Records to use:
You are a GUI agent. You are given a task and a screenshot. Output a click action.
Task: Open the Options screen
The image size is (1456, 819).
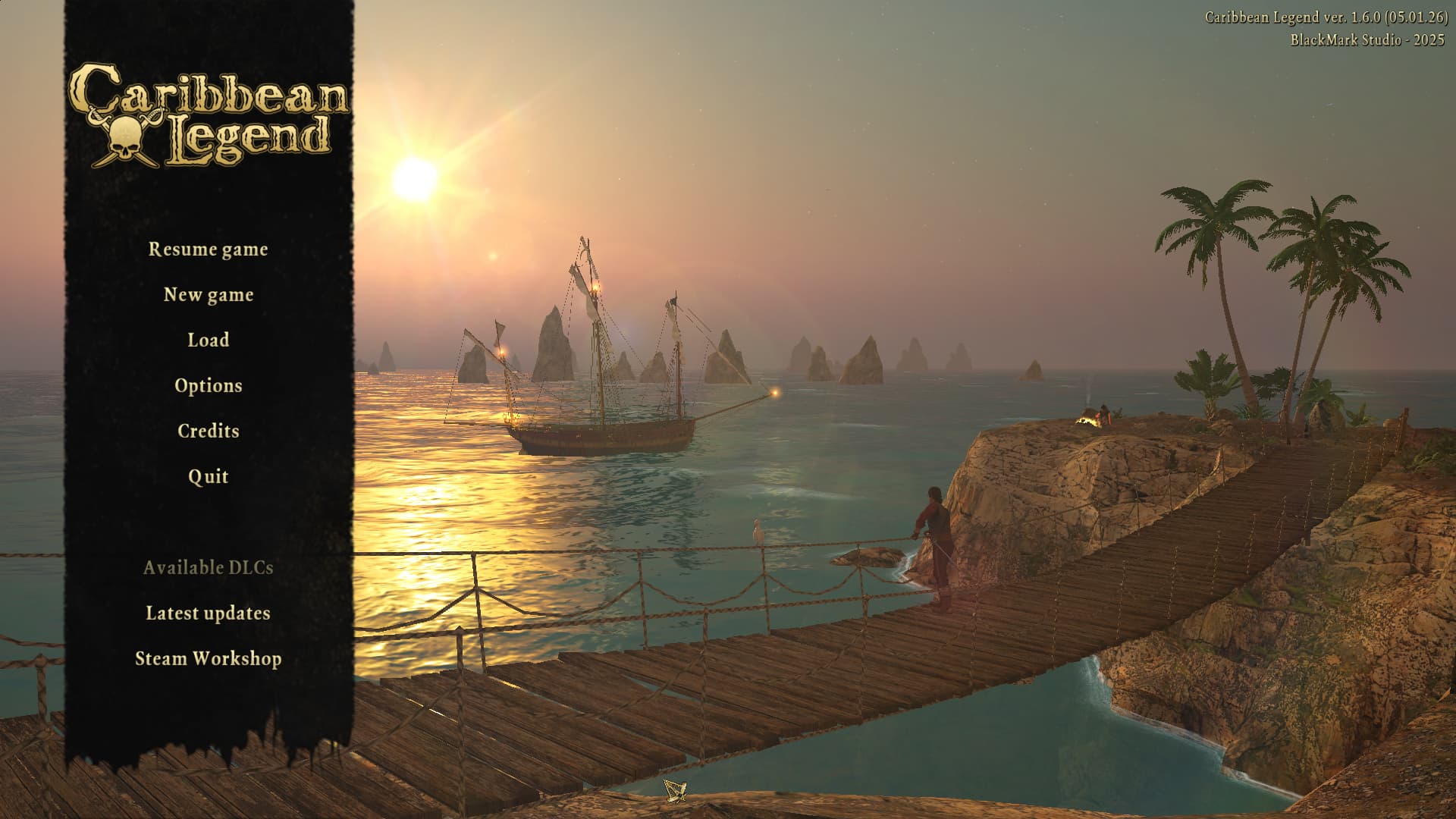point(208,386)
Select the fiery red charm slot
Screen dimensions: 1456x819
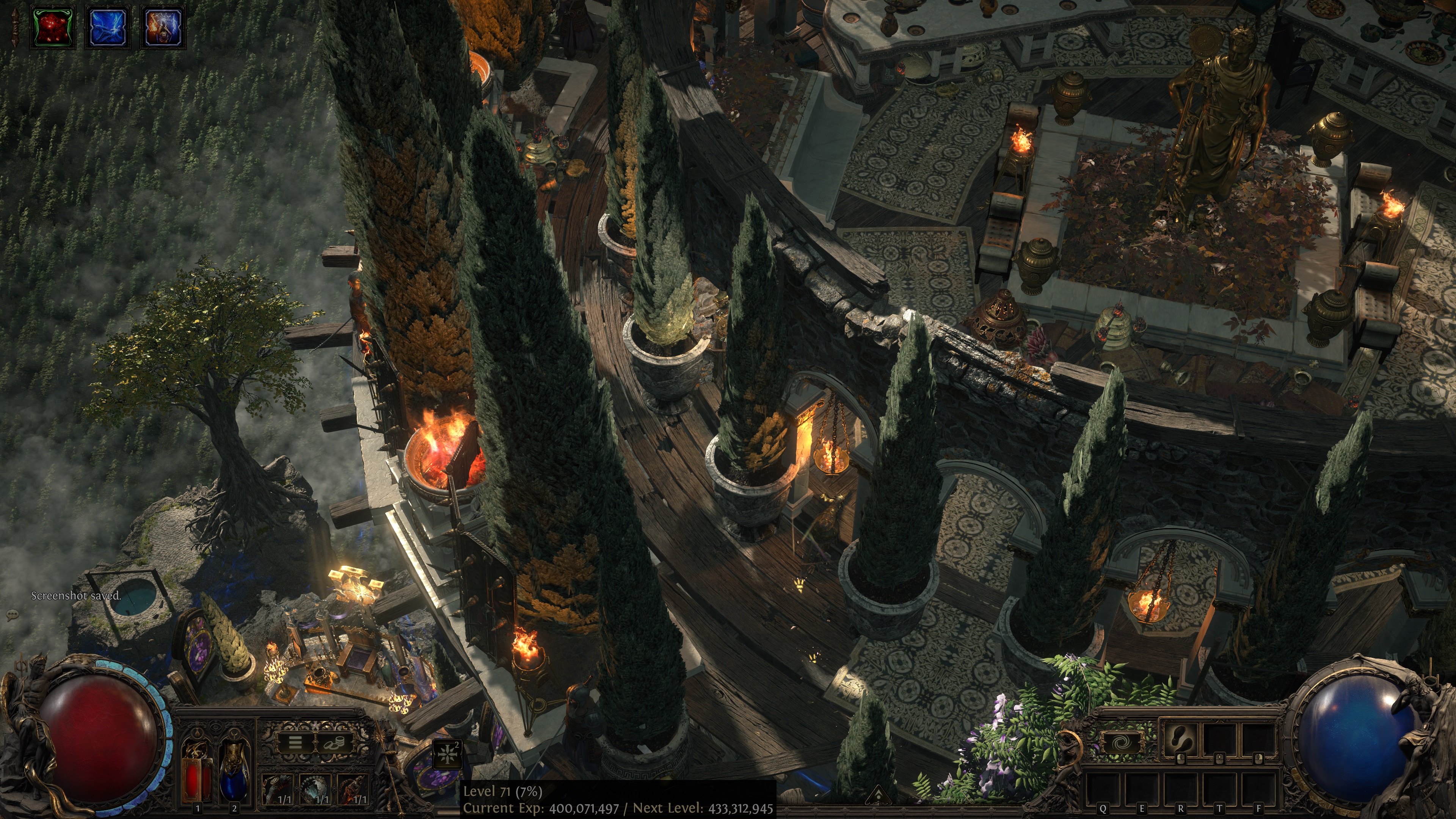(353, 789)
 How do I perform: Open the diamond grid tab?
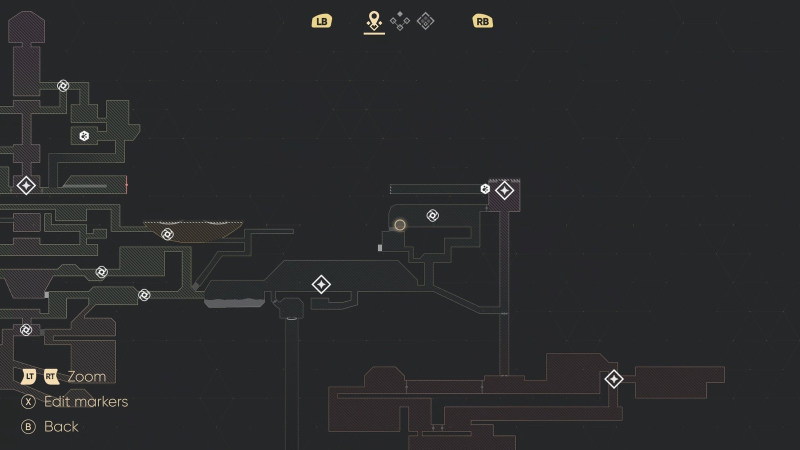[425, 20]
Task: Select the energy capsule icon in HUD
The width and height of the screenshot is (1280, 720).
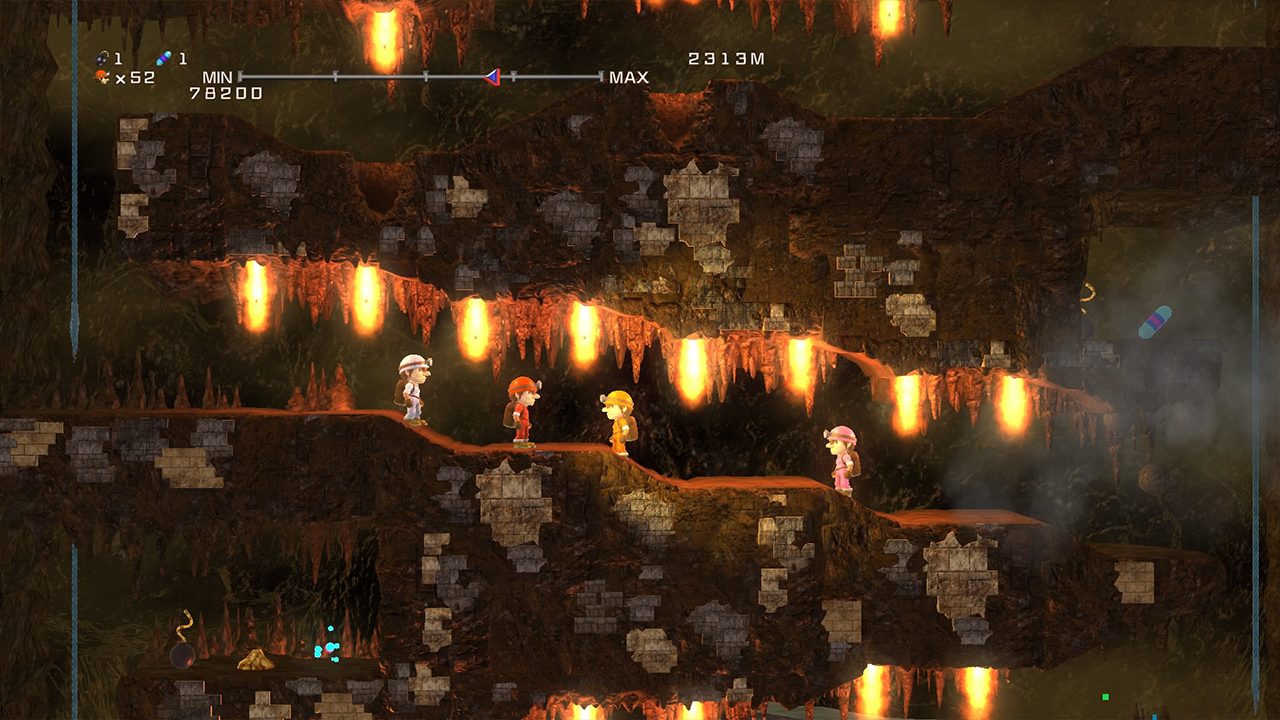Action: [x=163, y=59]
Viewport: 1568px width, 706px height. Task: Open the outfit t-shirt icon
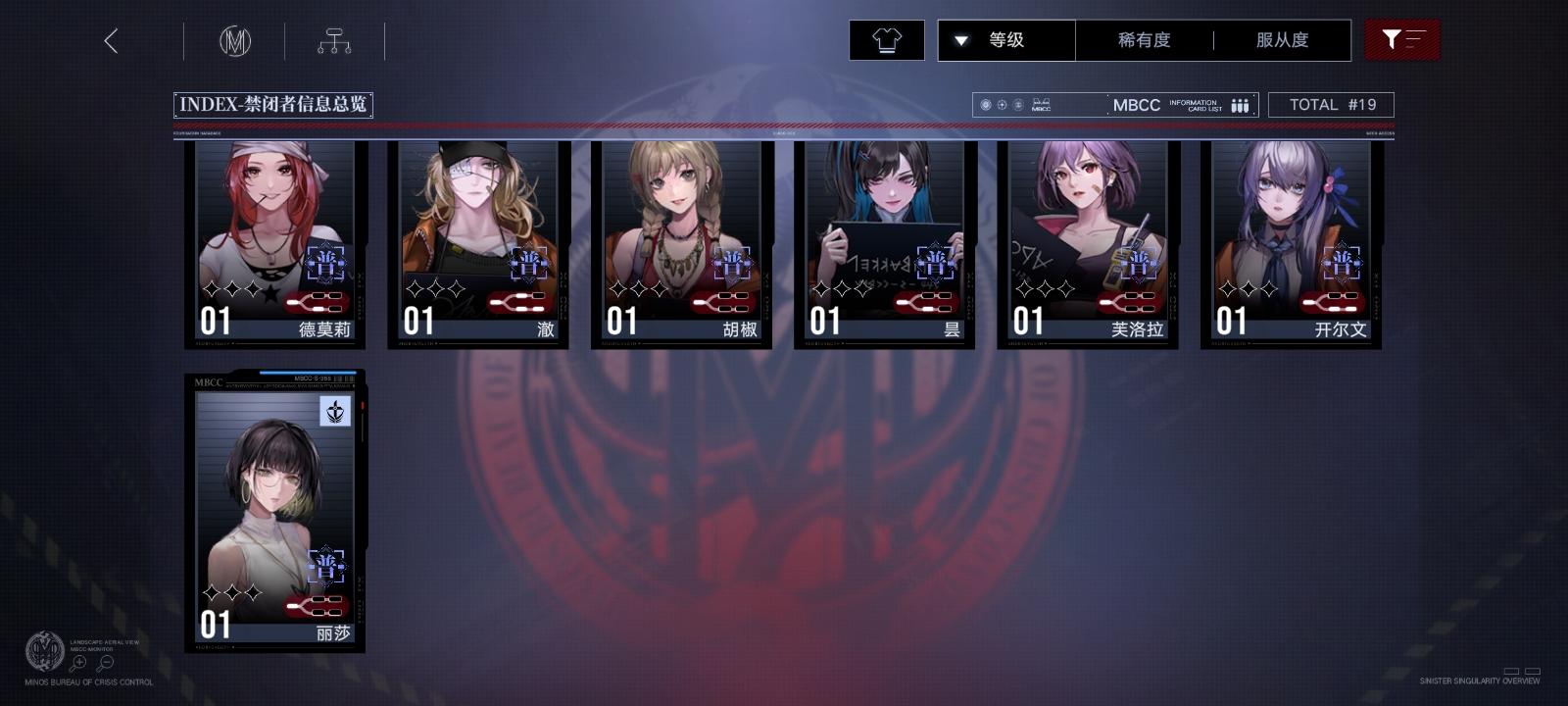[887, 40]
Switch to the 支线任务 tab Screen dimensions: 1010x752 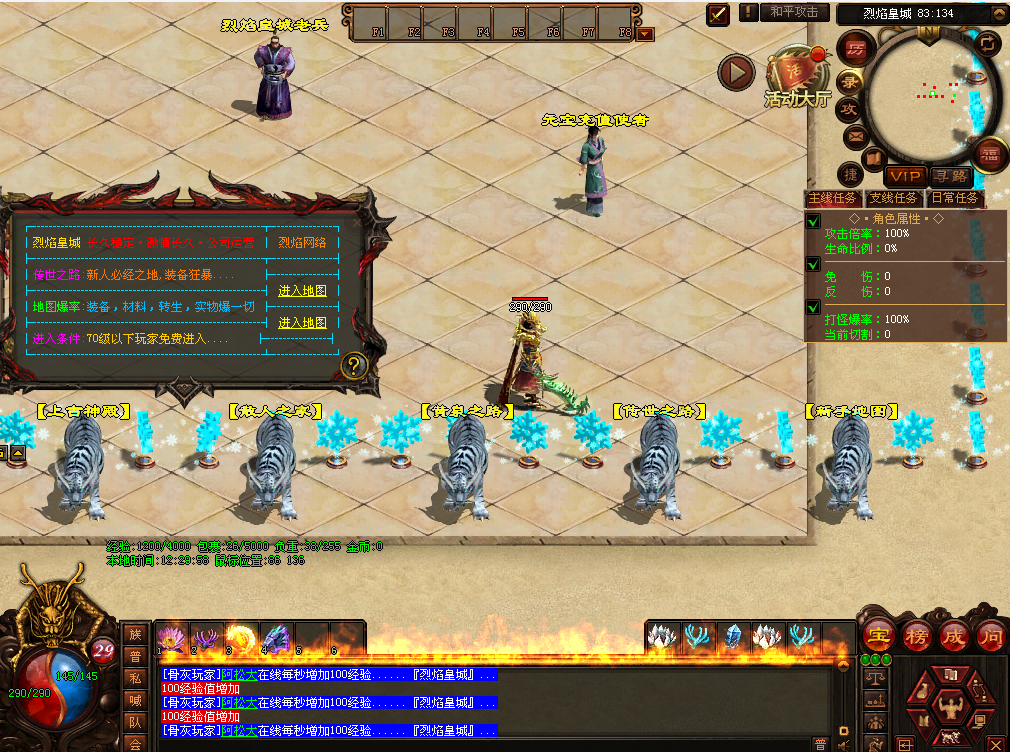click(x=893, y=198)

To be done: List each line of the records above that contains the word "icon".

Solution for this task:
Task: Select the energy capsule icon in HUD
Viewport: 1568px width, 706px height. Task: Open the outfit t-shirt icon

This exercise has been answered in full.